Prenatal heroin exposure evokes neurochemical and behavioral deficits that in part, reflect disruption of septohippocampal cholinergic function. In earlier studies, we found that cholinergic synaptic defects involve changes in proteins, like protein kinase C, that are essential to receptor-mediated signaling. In the current study, we determined whether heroin targets another signaling protein, adenylyl cyclase (AC), which regulates the production of cAMP. Mice exposed to prenatal heroin showed subsequent postnatal elevations of AC activity that lasted into adulthood. The effect was most robust with stimulants that activate AC directly (forskolin, Mn(2+)), indicating increased expression of AC itself; we also identified shifts in catalytic properties suggestive of a change in the AC isoform.
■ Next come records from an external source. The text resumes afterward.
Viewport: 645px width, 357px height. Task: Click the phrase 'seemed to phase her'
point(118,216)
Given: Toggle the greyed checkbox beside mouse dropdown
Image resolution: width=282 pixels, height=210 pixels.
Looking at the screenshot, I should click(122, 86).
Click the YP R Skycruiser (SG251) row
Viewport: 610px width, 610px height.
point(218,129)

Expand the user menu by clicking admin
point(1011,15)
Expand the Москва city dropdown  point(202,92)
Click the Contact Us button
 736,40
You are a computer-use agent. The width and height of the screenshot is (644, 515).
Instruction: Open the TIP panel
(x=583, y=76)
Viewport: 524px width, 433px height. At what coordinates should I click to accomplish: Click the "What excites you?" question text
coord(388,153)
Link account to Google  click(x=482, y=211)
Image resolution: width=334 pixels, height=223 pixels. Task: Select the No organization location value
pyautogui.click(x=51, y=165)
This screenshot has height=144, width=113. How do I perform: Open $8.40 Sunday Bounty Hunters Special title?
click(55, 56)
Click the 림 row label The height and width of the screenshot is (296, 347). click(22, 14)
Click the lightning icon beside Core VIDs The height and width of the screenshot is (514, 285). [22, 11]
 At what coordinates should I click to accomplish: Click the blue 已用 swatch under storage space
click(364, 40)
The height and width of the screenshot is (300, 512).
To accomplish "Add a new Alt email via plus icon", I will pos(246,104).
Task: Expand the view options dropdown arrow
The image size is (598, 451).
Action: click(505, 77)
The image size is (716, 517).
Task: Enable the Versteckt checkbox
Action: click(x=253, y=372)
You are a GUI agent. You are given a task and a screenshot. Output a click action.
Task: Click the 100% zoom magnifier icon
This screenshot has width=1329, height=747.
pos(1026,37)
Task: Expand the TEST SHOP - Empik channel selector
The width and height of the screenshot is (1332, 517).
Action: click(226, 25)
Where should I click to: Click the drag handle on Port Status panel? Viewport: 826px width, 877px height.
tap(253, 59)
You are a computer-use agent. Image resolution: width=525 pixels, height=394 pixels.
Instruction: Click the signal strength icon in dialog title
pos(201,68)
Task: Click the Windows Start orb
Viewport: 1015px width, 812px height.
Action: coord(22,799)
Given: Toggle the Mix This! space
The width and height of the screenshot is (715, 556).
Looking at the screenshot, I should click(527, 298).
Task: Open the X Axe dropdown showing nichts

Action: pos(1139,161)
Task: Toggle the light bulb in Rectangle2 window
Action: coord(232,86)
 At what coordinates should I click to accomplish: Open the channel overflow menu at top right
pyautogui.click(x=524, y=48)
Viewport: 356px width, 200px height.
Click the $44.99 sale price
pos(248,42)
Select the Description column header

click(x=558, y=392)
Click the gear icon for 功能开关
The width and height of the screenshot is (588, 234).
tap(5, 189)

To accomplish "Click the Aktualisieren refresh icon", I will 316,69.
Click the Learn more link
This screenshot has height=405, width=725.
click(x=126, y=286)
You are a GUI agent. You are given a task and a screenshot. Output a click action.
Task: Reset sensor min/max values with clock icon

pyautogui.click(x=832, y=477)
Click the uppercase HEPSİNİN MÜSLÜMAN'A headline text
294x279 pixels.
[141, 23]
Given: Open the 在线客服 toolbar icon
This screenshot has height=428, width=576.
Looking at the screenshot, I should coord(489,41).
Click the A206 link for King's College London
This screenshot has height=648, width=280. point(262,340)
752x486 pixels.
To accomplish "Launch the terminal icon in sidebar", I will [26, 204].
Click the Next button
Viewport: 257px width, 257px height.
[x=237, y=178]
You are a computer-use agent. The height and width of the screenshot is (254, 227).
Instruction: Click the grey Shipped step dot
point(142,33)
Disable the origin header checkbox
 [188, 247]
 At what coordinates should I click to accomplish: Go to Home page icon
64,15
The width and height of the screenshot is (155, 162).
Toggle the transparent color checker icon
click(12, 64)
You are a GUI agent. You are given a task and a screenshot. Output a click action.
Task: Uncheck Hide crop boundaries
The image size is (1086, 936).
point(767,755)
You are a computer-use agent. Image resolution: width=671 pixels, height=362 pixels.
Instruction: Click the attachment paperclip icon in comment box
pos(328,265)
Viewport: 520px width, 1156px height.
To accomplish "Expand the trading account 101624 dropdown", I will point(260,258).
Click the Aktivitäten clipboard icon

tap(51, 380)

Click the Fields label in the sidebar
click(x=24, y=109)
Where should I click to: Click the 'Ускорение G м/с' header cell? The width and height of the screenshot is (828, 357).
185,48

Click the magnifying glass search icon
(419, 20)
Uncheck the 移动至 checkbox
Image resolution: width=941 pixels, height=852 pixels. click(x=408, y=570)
Superimposed on the overall induction of AC, there were transient deficits in the responses to stimulants working through G-proteins (NaF) or G-protein coupled receptors (isoproterenol, a beta-adrenoceptor agonist), indicating alterations at other steps in the signaling pathway. Effects on the regulation of AC activity were seen in brain regions with widely disparate maturational timetables and also occurred in regions, like the cerebellum, that are sparse in cholinergic input. These results suggest that the expression and/or function of signaling proteins distal to neurotransmitter receptors represent a major target for neurobehavioral teratogenesis by heroin; the fact that these targets are shared by otherwise unrelated neuroteratogens may account for a common set of neurochemical and behavioral anomalies in response to prenatal exposure to drugs or environmental chemicals.